EXERCISE DESCRIPTION →
Rewrite the lines from the one with "This screenshot has height=823, width=960." through the end of the records as a numbered list, skipping blank lines and leaving out the pictures.

STORED ROWS →
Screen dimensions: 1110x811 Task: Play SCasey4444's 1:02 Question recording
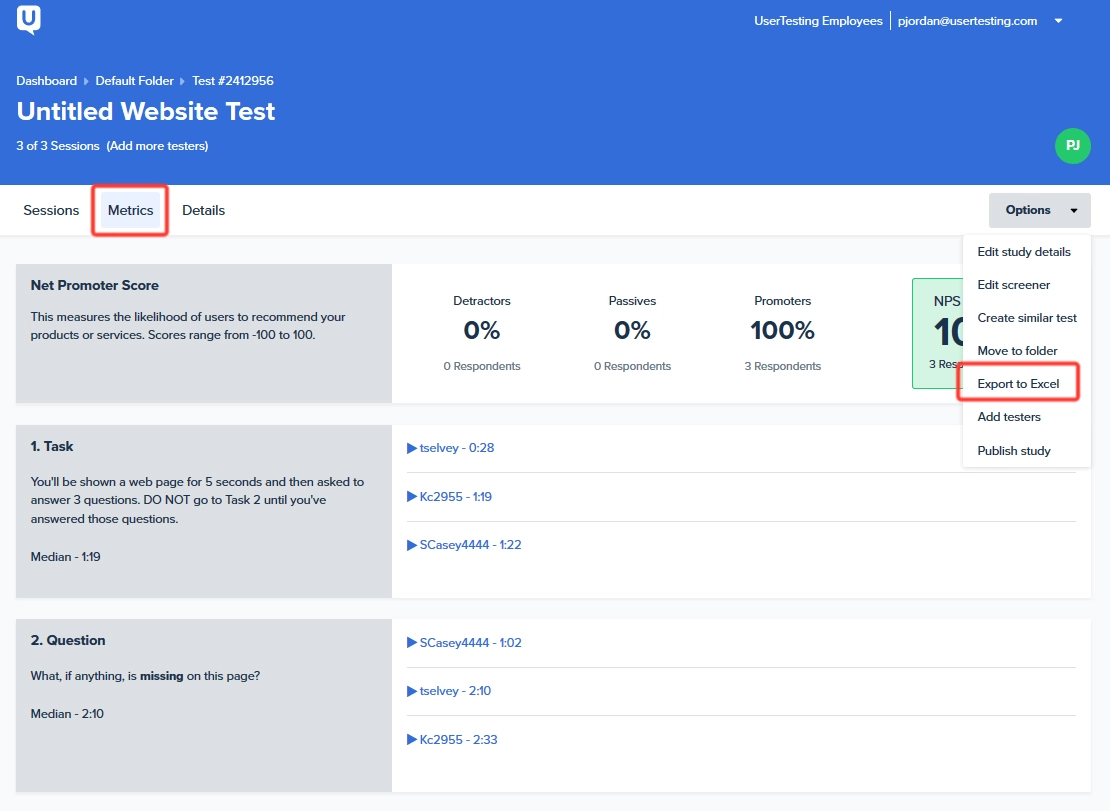[464, 642]
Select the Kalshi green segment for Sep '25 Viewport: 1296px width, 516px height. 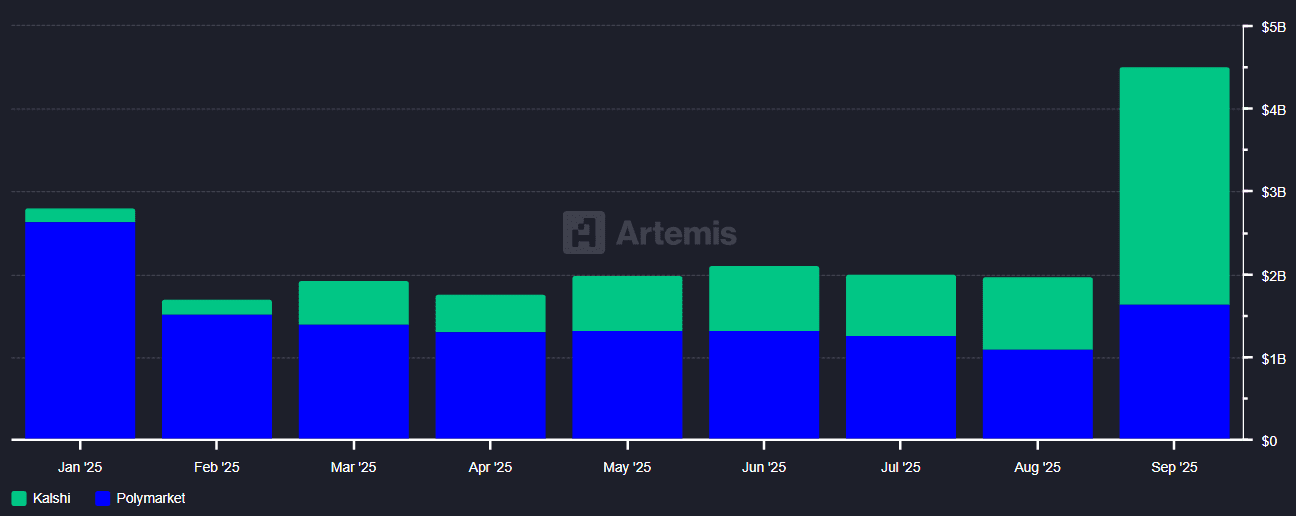coord(1174,186)
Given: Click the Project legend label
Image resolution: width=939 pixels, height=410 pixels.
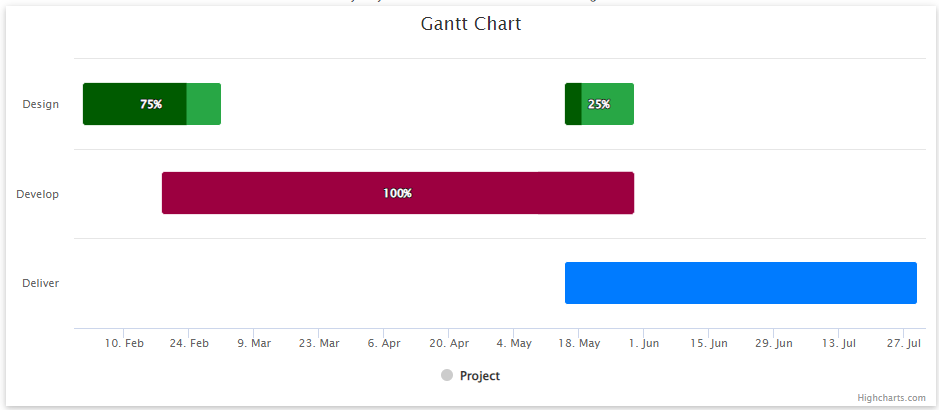Looking at the screenshot, I should 480,376.
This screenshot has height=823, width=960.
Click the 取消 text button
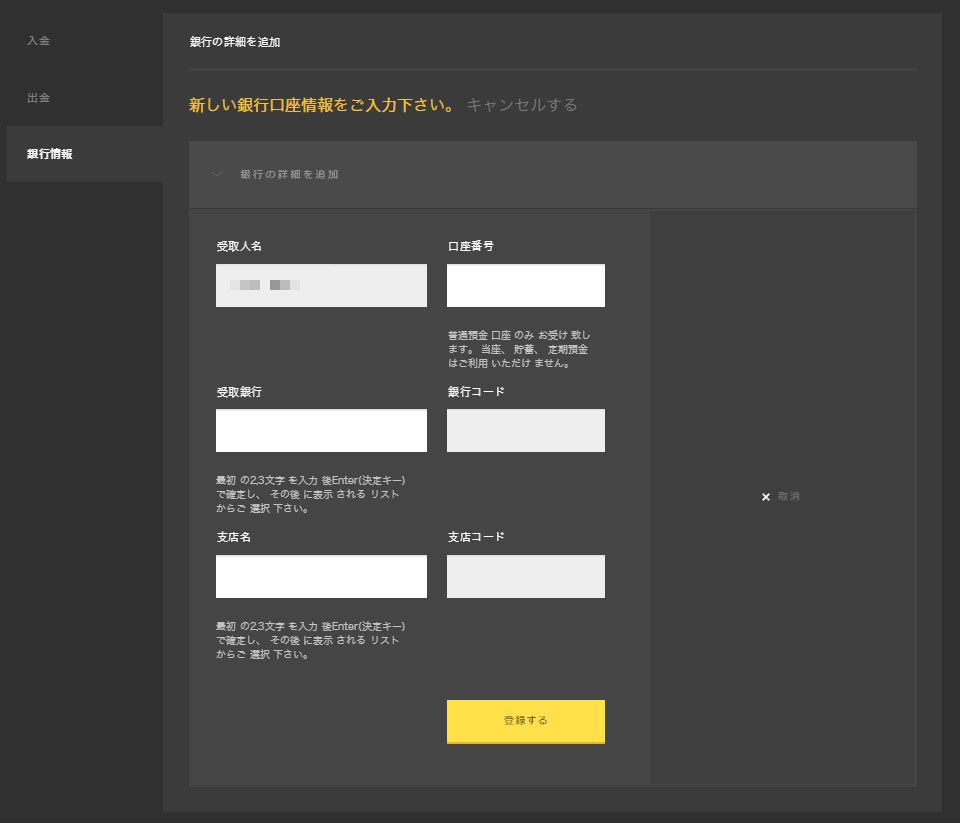click(x=789, y=497)
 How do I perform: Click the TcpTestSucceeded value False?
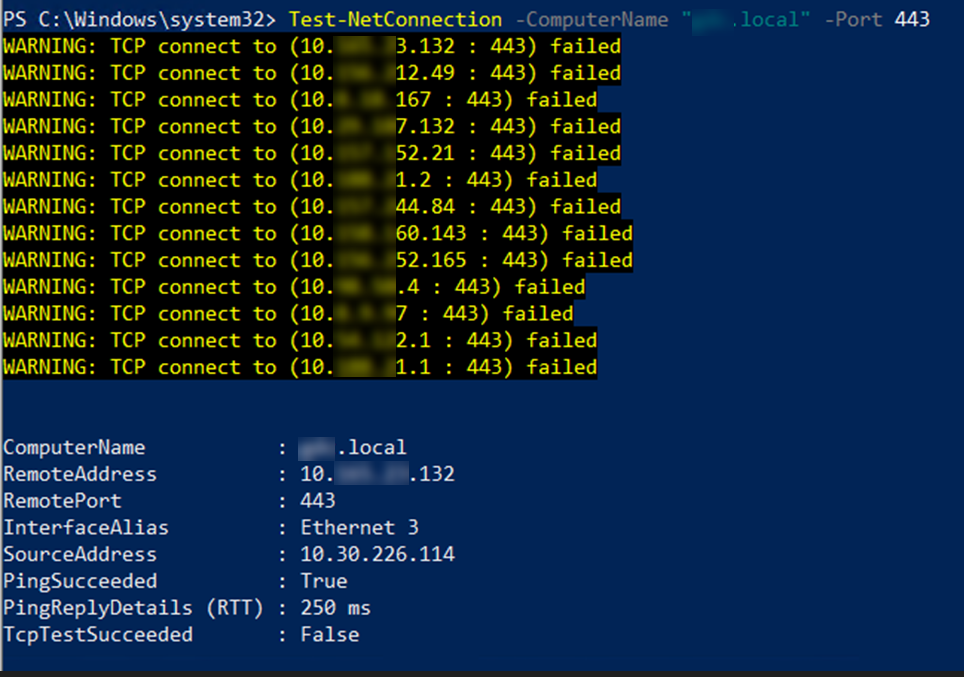pyautogui.click(x=329, y=634)
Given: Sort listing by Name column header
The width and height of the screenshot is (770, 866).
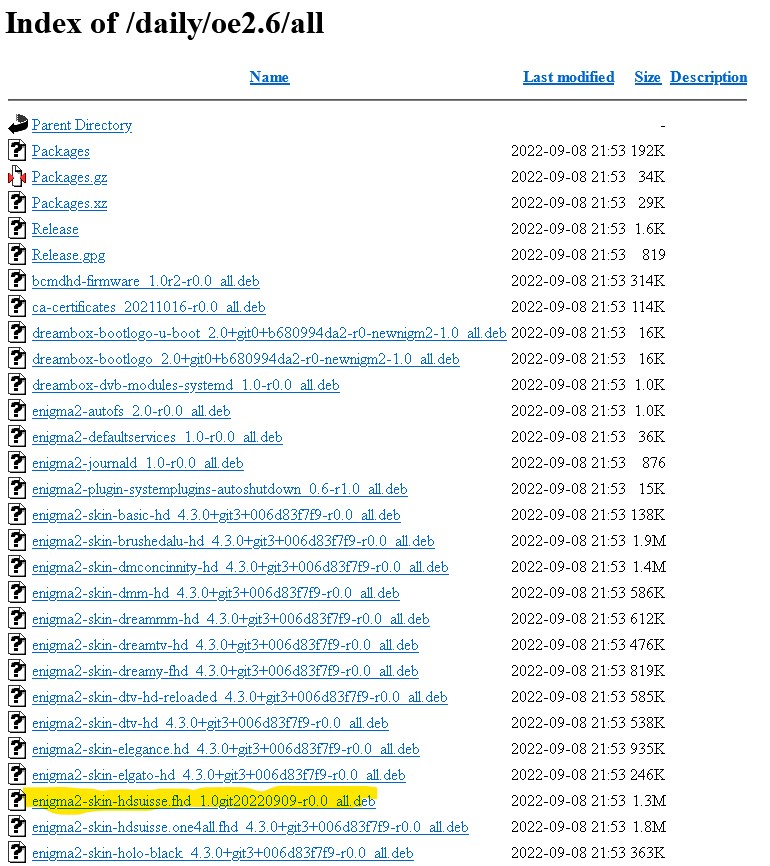Looking at the screenshot, I should [269, 77].
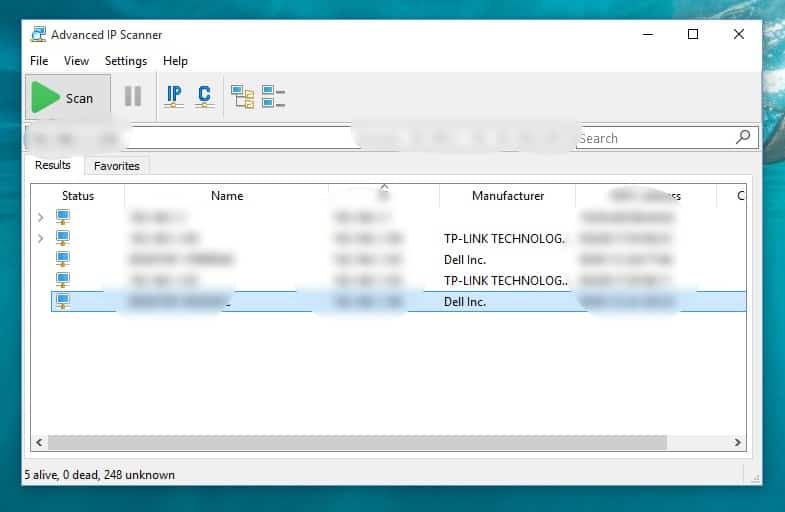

TASK RESULT →
1. This screenshot has height=823, width=960.
2. Click the 取消 text button
3. click(x=789, y=497)
4.  How do I perform: Click the TcpTestSucceeded value False?
5. pyautogui.click(x=329, y=634)
6. Given: Sort listing by Name column header
7. The width and height of the screenshot is (770, 866).
8. Looking at the screenshot, I should [269, 77].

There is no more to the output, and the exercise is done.